WQME

Anderson, Indiana; United States;
- Broadcast area: Indianapolis, Indiana Muncie, Indiana
- Frequency: 98.7 MHz
- Branding: Air1

Programming
- Format: Christian Worship
- Affiliations: Air1

Ownership
- Owner: Educational Media Foundation

History
- First air date: November 30, 1990

Technical information
- Licensing authority: FCC
- Facility ID: 2216
- Class: A
- ERP: 4,500 watts
- HAAT: 117 meters (384 ft)
- Translator: W287BE 105.3 FM (Greenwood)

Links
- Public license information: Public file; LMS;
- Webcast: Listen Live
- Website: Air1.com

= WQME =

WQME (98.7 FM) is a non-commercial radio station licensed to Anderson, Indiana, United States, serving the Indianapolis and Muncie media markets. Owned by the Educational Media Foundation, the station broadcasts EMF's Air1 network, playing Christian worship music. Listener donations support the station's expenses.

Previous logo for WQME

WQME previously aired a locally programmed Christian adult contemporary format branded as 98.7 The Song. In December 2017, Anderson University, the owner, announced its intent to sell WQME.
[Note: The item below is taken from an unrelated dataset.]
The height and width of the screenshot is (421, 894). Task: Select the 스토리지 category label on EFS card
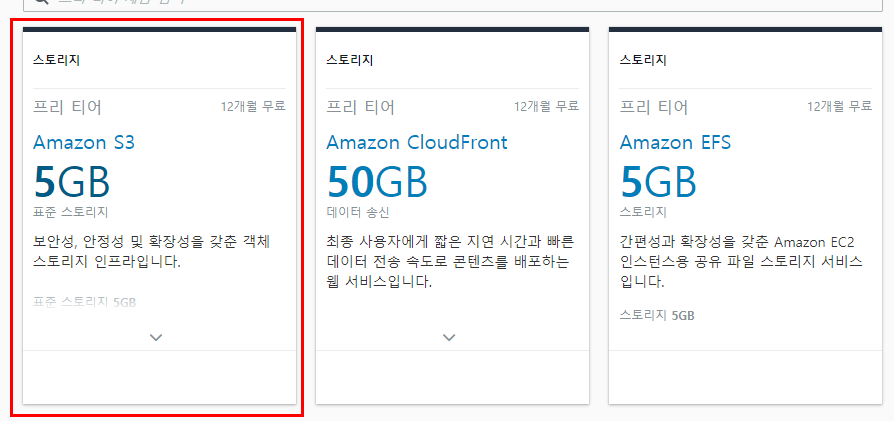point(643,60)
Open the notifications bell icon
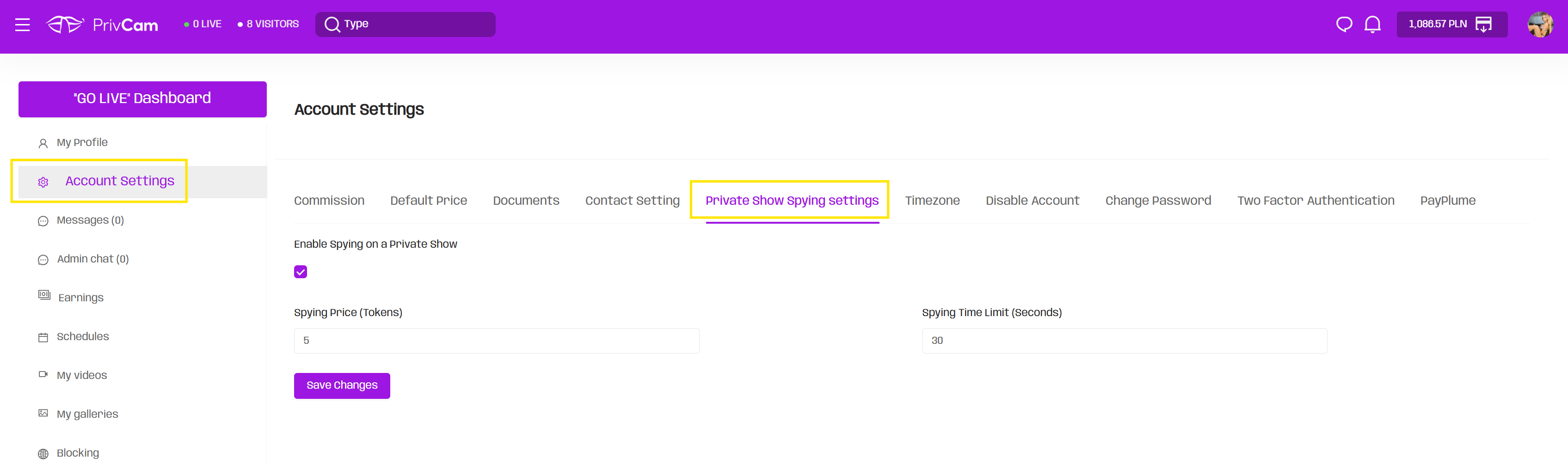The height and width of the screenshot is (464, 1568). (x=1372, y=24)
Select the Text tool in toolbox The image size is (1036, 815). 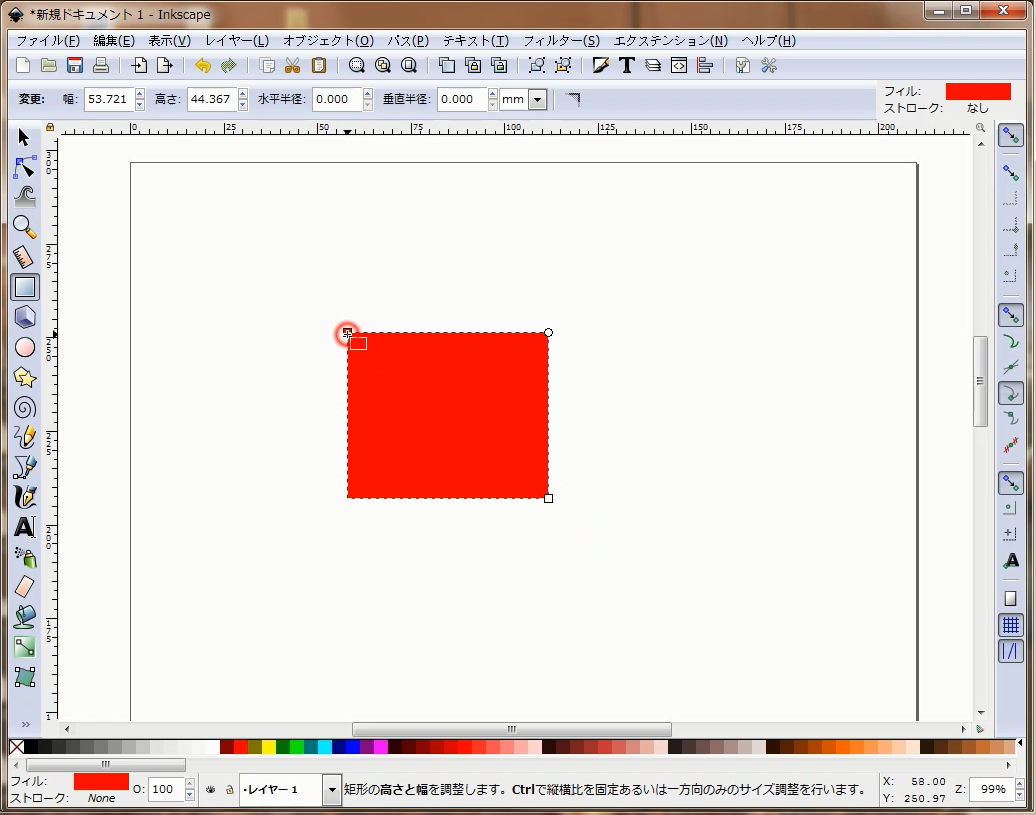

On May 31, 2018, the station ceased local programming, switching to the Educational Media Foundation's Air1 network. The university formally sold WQME to EMF outright on October 31, 2018. The sale was completed on November 30.

On January 1, 2019, Air1 switched from its longtime Christian CHR/Top 40 format to a Christian worship format.